• Written request 1:
Translate the sentence "This is intentional because the agent isn't perfect." from the text about the CRO auditor agents into Spanish.

• Document:
The CRO auditor agents will crawl both sites in parallel. Once they’re finished they provide an overview and proposed tests. You need to confirm you want to proceed before it goes ahead and creates the deck. This is intentional because the agent isn’t perfect. The crawler makes mistakes on client-side rendered features like BNPL widgets or color swatches on product cards. I added some friction here so I could verify manually.

Pasted image 20260406125128.png

Once you give it the go-ahead it’s pretty straightforward from there. Template is duplicated, Python script generates Slides API batch requests, and screenshot agents run in parallel to capture competitor UI elements.

The good, the bad, and the ugly

Good

Overall look and feel of the deck is customer ready. Color-coded slides, brand logos, competitor screenshots, structured hypotheses.
Parallel agents work as intended. Both the CRO site crawl and screenshot subagents work simultaneously.
Template duplication. The Google Slides API has a 133-request-per-batch
limit. My first approach needed ~700 requests to build a deck from scratch. Switching to duplicateObject (copying from a pre-styled template) brought it down to ~160 across 4 batches.

Bad

It takes ~30 minutes end-to-end for 10 experiments. Yes, there’s benefits to being able to run this agent in parallel, but overall this is too slow.

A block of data
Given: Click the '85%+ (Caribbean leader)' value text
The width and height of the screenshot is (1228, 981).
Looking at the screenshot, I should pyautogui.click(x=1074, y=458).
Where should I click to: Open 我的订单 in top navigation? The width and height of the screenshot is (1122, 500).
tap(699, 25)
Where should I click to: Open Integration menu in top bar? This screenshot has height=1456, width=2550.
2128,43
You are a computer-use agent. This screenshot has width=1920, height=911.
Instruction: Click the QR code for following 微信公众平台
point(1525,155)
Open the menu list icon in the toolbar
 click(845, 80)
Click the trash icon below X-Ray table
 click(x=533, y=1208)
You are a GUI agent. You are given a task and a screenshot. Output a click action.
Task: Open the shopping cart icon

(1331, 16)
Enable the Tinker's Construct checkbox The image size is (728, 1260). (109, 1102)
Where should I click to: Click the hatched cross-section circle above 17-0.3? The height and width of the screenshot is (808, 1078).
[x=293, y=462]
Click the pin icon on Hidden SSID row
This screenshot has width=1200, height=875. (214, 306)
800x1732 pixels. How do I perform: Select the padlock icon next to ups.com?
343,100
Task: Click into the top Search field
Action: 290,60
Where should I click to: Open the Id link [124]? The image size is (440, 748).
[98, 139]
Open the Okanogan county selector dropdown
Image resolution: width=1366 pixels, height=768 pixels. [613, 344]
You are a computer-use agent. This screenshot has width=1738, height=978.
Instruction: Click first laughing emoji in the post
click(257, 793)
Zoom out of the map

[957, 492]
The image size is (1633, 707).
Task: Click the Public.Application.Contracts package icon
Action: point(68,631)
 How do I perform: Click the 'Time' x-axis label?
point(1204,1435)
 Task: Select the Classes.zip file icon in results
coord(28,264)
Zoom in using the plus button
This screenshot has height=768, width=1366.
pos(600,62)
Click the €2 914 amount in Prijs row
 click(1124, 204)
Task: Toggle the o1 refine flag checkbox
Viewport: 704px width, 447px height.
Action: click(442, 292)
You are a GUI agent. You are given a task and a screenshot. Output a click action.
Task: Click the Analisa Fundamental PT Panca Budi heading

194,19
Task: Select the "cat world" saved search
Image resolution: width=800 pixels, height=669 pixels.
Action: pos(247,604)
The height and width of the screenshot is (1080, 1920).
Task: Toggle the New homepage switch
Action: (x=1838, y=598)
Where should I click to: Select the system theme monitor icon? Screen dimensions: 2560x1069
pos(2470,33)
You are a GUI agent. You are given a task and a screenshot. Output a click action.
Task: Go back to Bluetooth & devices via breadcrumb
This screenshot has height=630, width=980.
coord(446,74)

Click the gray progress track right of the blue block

• Written request 2:
Convert the rows of the data block into a numbered list, starting with the first row and going on through the line containing "point(1525,155)", and leave out any blank lines.

• Full solution 1:
Esto es intencional porque el agente no es perfecto.

• Full solution 2:
1. Given: Click the '85%+ (Caribbean leader)' value text
2. The width and height of the screenshot is (1228, 981).
3. Looking at the screenshot, I should pyautogui.click(x=1074, y=458).
4. Where should I click to: Open 我的订单 in top navigation? The width and height of the screenshot is (1122, 500).
5. tap(699, 25)
6. Where should I click to: Open Integration menu in top bar? This screenshot has height=1456, width=2550.
7. 2128,43
8. You are a computer-use agent. This screenshot has width=1920, height=911.
9. Instruction: Click the QR code for following 微信公众平台
10. point(1525,155)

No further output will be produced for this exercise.